# My peacock eel is MIA! Please help!



## nwachter (Apr 4, 2012)

Hi I purchased a pecock eel about a month ago and he was eatig fine and doing well. He has gone missing and I have looked on the floor, in the filter, and i even sifted through the gravel, and still cant find him. Any body with info or help please respond.


----------



## Tazman (Jan 15, 2012)

Welcome to the forum first of all.

Check quite a distance away from the aquarium. Many eels are more than capable of traveling a large distance before drying out and dying. Look in dark areas or any areas with dampness, if you use a flashlight you can sometimes see the slime trail glistening in the light.

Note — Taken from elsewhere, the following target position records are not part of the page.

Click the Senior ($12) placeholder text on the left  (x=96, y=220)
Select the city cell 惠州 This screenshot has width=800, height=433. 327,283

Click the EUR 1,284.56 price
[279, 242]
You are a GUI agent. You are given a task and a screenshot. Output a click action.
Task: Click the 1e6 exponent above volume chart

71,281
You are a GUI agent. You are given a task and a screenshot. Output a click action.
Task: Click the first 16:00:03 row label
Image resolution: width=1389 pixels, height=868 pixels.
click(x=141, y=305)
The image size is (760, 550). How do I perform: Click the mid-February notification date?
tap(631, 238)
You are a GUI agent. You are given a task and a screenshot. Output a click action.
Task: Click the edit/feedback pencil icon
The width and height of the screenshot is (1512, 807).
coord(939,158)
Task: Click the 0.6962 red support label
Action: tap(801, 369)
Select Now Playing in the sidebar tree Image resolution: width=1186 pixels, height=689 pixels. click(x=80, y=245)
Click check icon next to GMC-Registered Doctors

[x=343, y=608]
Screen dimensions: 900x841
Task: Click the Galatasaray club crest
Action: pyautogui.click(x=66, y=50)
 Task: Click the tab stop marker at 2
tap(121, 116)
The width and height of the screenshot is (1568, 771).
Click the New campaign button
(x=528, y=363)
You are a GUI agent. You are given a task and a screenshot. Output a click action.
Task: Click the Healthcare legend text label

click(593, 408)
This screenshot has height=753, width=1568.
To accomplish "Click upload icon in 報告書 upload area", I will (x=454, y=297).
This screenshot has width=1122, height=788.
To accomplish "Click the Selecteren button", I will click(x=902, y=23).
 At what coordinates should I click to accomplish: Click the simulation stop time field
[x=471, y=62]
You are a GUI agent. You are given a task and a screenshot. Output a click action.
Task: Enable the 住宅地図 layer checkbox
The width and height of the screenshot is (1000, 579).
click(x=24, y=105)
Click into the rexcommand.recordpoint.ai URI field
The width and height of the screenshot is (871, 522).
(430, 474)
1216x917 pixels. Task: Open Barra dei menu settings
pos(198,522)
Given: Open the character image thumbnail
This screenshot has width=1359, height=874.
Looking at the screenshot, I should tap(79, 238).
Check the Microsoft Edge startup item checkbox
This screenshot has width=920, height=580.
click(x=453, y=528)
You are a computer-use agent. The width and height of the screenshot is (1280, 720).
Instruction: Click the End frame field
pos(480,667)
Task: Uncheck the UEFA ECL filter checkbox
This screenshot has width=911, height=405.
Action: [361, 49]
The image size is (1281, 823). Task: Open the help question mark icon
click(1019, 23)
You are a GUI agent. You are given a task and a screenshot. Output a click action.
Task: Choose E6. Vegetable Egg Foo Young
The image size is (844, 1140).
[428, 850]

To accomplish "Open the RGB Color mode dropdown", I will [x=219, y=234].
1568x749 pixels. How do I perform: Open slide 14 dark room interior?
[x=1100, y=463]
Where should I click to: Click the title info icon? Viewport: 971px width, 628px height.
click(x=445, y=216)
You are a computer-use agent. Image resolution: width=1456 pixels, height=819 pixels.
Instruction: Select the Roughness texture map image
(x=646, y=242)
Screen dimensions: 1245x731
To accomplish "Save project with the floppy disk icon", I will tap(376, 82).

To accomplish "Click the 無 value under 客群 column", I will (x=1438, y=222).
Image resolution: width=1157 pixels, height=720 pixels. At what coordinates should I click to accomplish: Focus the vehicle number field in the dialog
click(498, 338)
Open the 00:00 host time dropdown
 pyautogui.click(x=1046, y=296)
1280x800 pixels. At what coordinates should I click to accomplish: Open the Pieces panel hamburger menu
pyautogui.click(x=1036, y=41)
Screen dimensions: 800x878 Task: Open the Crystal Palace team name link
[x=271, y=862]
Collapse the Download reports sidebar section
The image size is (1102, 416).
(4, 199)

Check inside any decorations very well, I had a fish once go MIA until I did a tank breakdown and found it stuck in the decoration.


----------



## nwachter (Apr 4, 2012)

Ok thanks, I will look in the decor and on the floor again and tell you if anything happens.


----------



## nwachter (Apr 4, 2012)

Hi i looked everywhere and either he got out and one of my cats got him or he just wouldn't come out of the gravel. I am going to try to buy some ghost shrimp to maybe lure him out.


----------



## nwachter (Apr 4, 2012)

I found him yesterday in the uptake tube. He must have swum up there trying to hide. Thank you though for trying to help me find him.


----------



## Tazman (Jan 15, 2012)

Excellent news!

Glad it worked out for you.


----------



## SEAWEED54 (Mar 8, 2012)

nwachter said:


> I found him yesterday in the uptake tube. He must have swum up there trying to hide. Thank you though for trying to help me find him.


you may want to put a screen on it to keep him out


----------



## SeaHorse (Dec 27, 2010)

I'm glad you found him! You didn't mention if he was still alive...? Hope so!


----------